Screenshot grounding data:

== Segment start ==

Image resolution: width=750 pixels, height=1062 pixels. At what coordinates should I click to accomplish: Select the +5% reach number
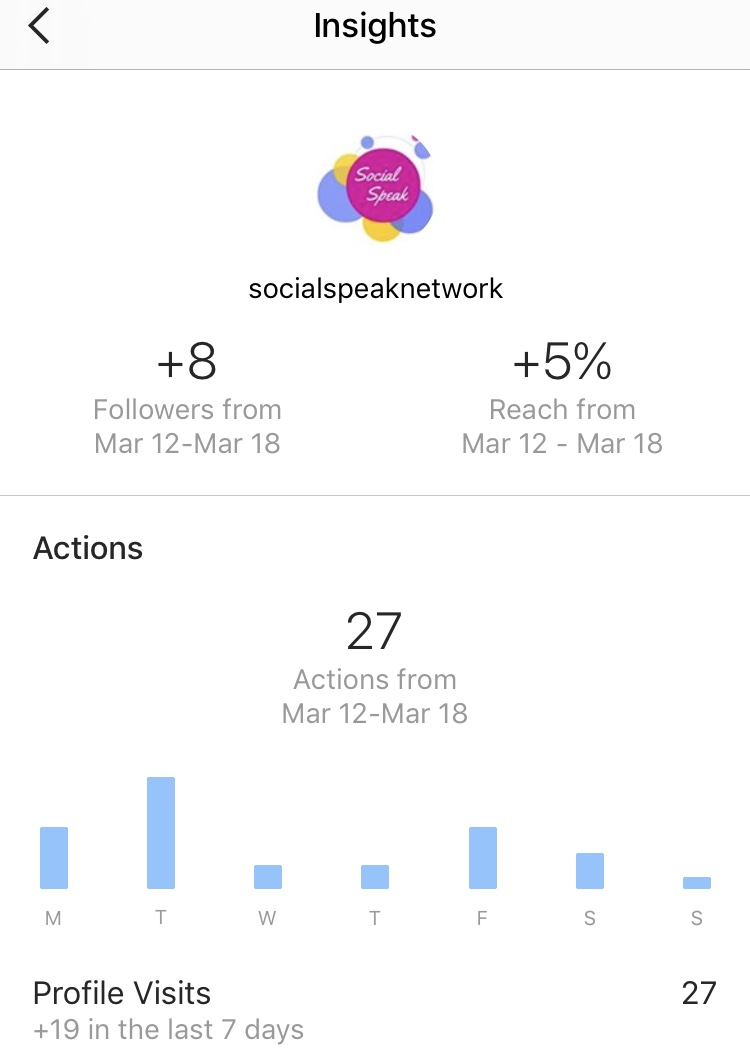562,362
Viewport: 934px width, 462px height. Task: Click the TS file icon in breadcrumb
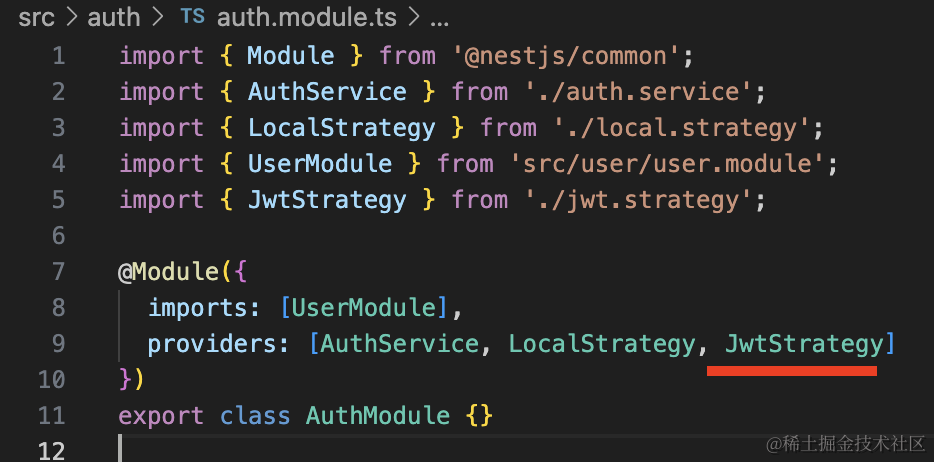point(193,16)
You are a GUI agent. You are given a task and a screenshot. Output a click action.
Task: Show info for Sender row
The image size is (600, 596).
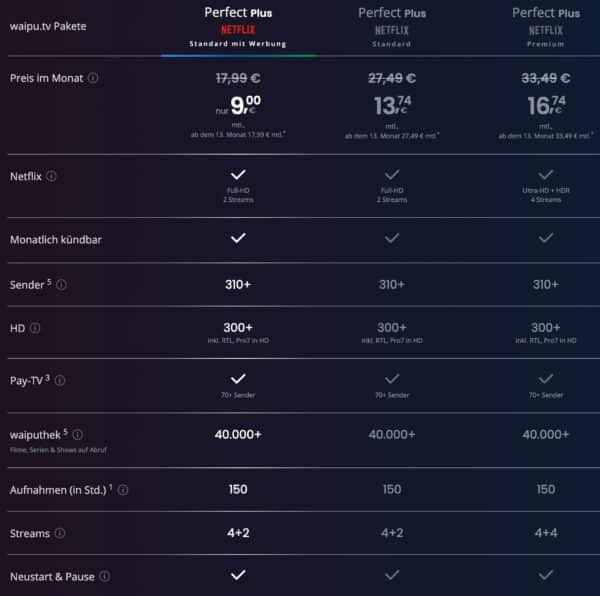(x=61, y=284)
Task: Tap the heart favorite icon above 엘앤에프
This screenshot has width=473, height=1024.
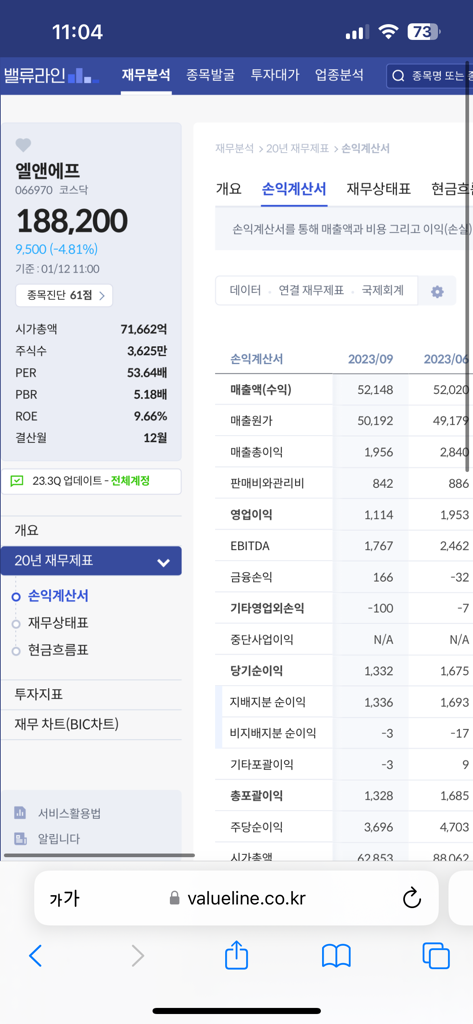Action: click(x=24, y=145)
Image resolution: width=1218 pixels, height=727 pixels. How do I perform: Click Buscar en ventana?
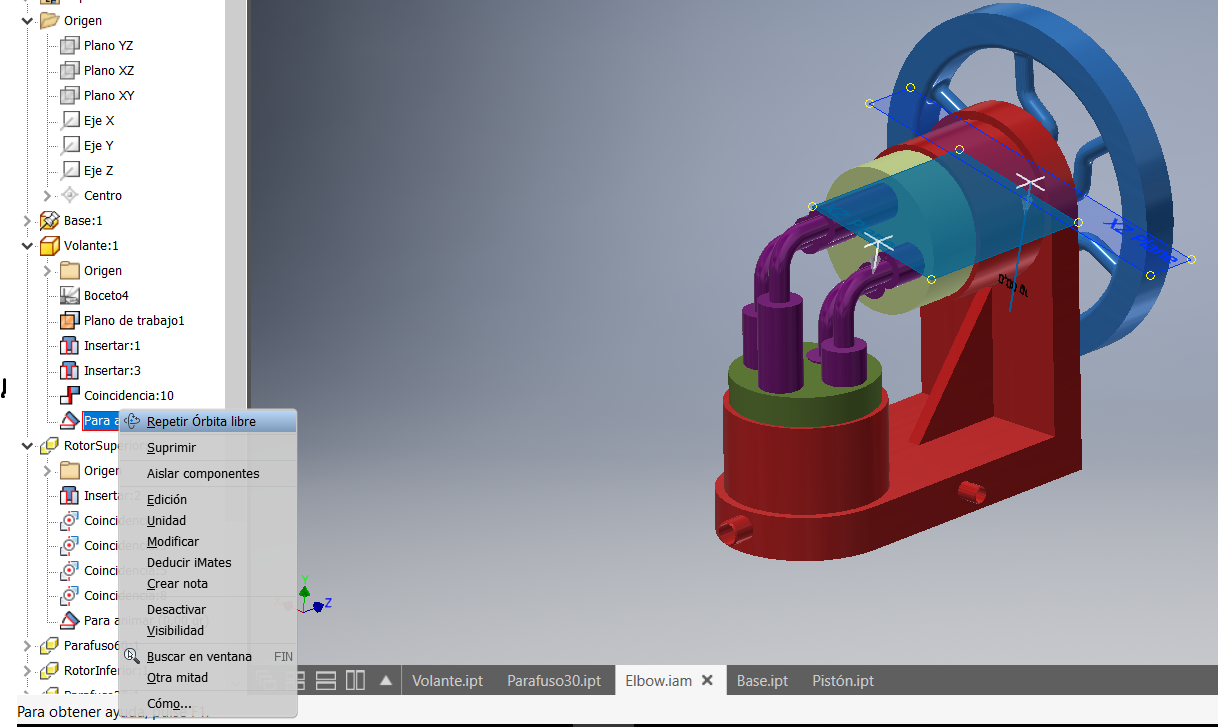[x=200, y=656]
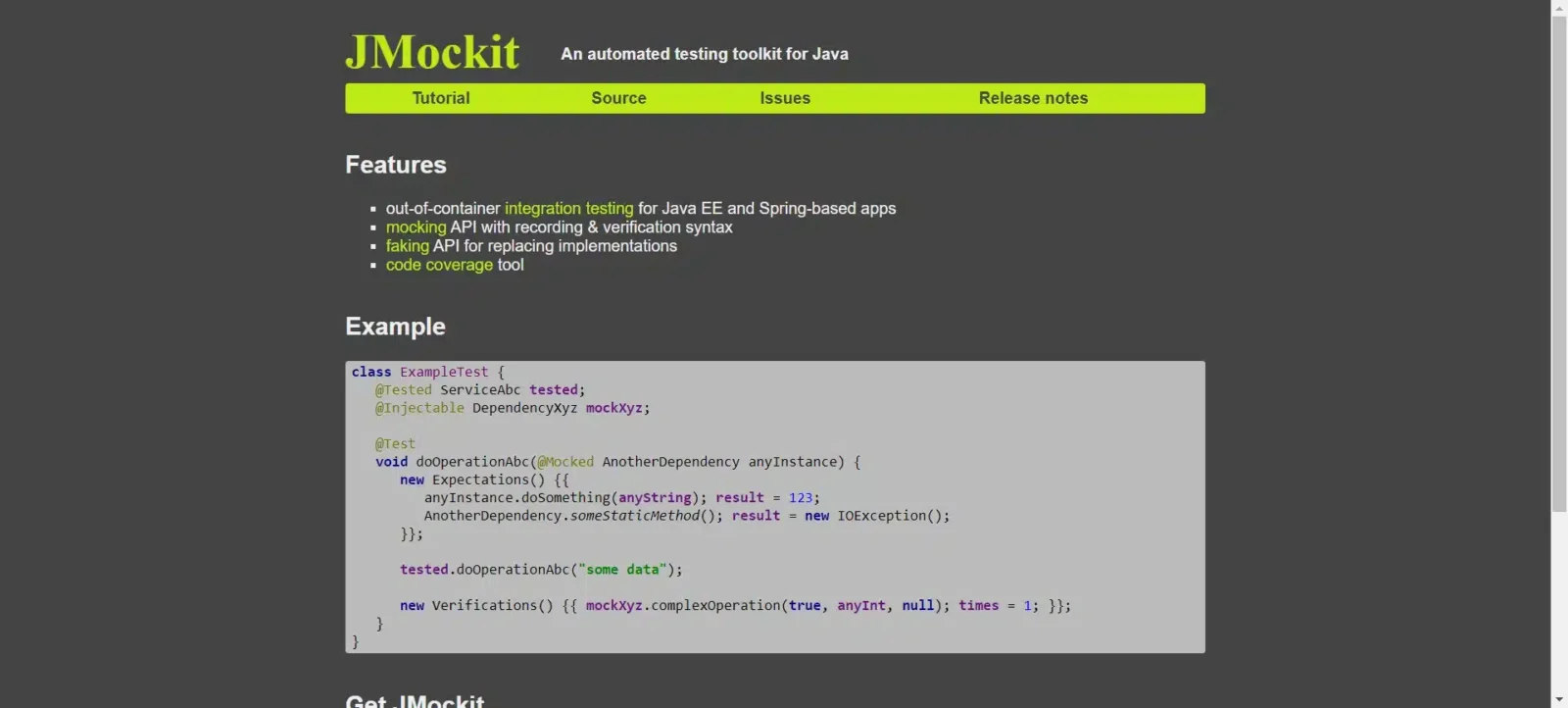This screenshot has width=1568, height=708.
Task: Go to the Source page
Action: click(x=618, y=98)
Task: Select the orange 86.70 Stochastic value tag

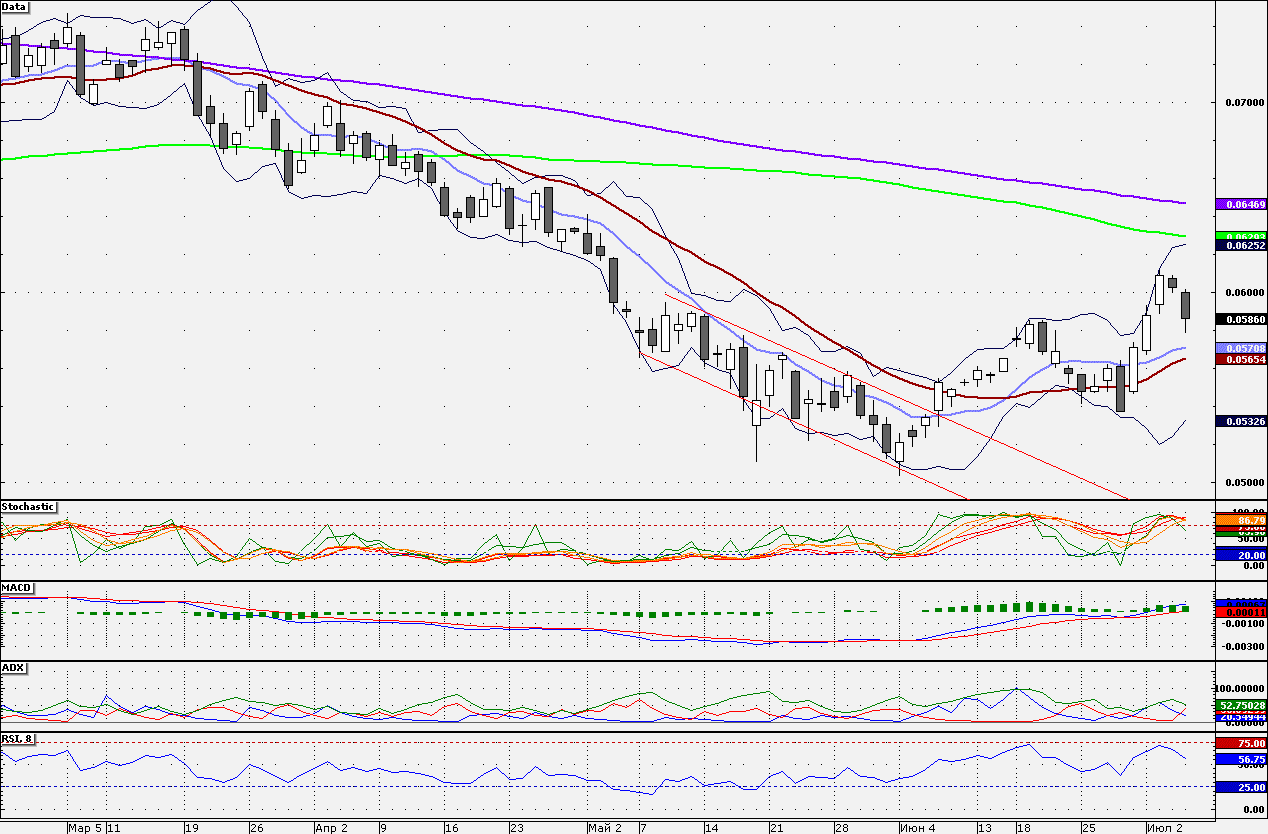Action: tap(1241, 521)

== Segment end ==

**TASK ITEM**
Begin at the line containing "Task: Tap the heart favorite icon above 엘앤에프" and extract every line through the end of the records, inclusive, exactly and only; omit pictures.

**ANSWER BOX**
Task: Tap the heart favorite icon above 엘앤에프
This screenshot has width=473, height=1024.
Action: click(x=24, y=145)
Image resolution: width=1218 pixels, height=727 pixels. How do I perform: Click Buscar en ventana?
[x=200, y=656]
This screenshot has width=1568, height=708.
Task: Go to the Source page
Action: click(x=618, y=98)
Task: Select the orange 86.70 Stochastic value tag

Action: tap(1241, 521)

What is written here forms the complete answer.